There are things to love and loathe about most companies. Today, I'm going to tell you about three things to loathe about FTSE-100 household goods giant Reckitt Benckiser (London: RB), which also trades as RBGPY in the US.
Look After the Pennies
Many FTSE-100 companies offer a Dividend Reinvestment Plan, or DRIP. A DRIP is an easy way for shareholders to use their dividends to buy more shares in the company.
The administrative and dealing costs for Reckitt's DRIP are 0.5%, not as good as Diageo's (DEO) 0.15%, but fairly typical. Also typical, Reckitt's DRIP will only buy you whole shares, with any cash left over sitting in the administrator's account earning no interest until the next dividend reinvestment date six months later.
There won't be much idle cash for companies such as Vodafone (VOD) or Tesco (TESO), whose shares are currently trading at £1.83 and £3.85, respectively. But Reckitt's shares, trading at close to £47, are the most nominally expensive of the top Footsie companies—which means you could have over £40 sitting around earning nothing.

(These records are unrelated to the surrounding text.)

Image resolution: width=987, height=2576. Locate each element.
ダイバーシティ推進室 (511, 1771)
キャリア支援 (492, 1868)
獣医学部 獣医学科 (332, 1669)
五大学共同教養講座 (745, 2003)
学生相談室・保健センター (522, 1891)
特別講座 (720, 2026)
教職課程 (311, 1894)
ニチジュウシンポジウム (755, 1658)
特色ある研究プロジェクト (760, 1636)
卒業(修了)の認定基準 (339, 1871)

Sure, we're not talking about a great deal of money, but it all adds up over the long term. As the saying goes, "Look after the pennies..."
From Pennies to Millions
Reckitt's long-serving boss Bart Becht retired in 2011. In the course of leading one of the Footsie's most successful companies, Becht took executive pay to new heights, including a £90 million ($136.13 million) package in 2009.
Does any chief executive, no matter how successful, deserve quite that much? And is a remuneration committee that can structure pay packages to produce that level of reward doing shareholders any favors? The committee has restructured pay for Becht's successor without admitting it was previously over-generous.
From Millions to Billions
Ten months ago, an investment company called JAB, which is controlled by descendents of Reckitt's founders, reduced its multibillion-pound stake in Reckitt from 15% to 10%.
The money followed Becht, who had gone on to head the JAB-controlled beauty-products group Coty. As one analyst put it at the time: "Now that JAB has shown its hand in favoring Coty over Reckitt, if Coty requires further funding for other opportunities, the market knows where that funding could come from."
If Reckitt's major shareholder sees potential for a better investment return elsewhere, what does that tell us?
A poor investment?
I don't think my three things to loathe about Reckitt add up to a particularly strong case against the company. The DRIP is a petty issue in the grand scheme of things. I think we're unlikely to see Reckitt's executives earn the kind of huge package Becht received ever again. And, despite reducing its holding in Reckitt by a third, JAB still holds a 10% stake in the company—at least for the time being.
I have to admit I have recently sold my personal shareholding in Reckitt, the only reason being to have some cash on hand in the event of a general market correction.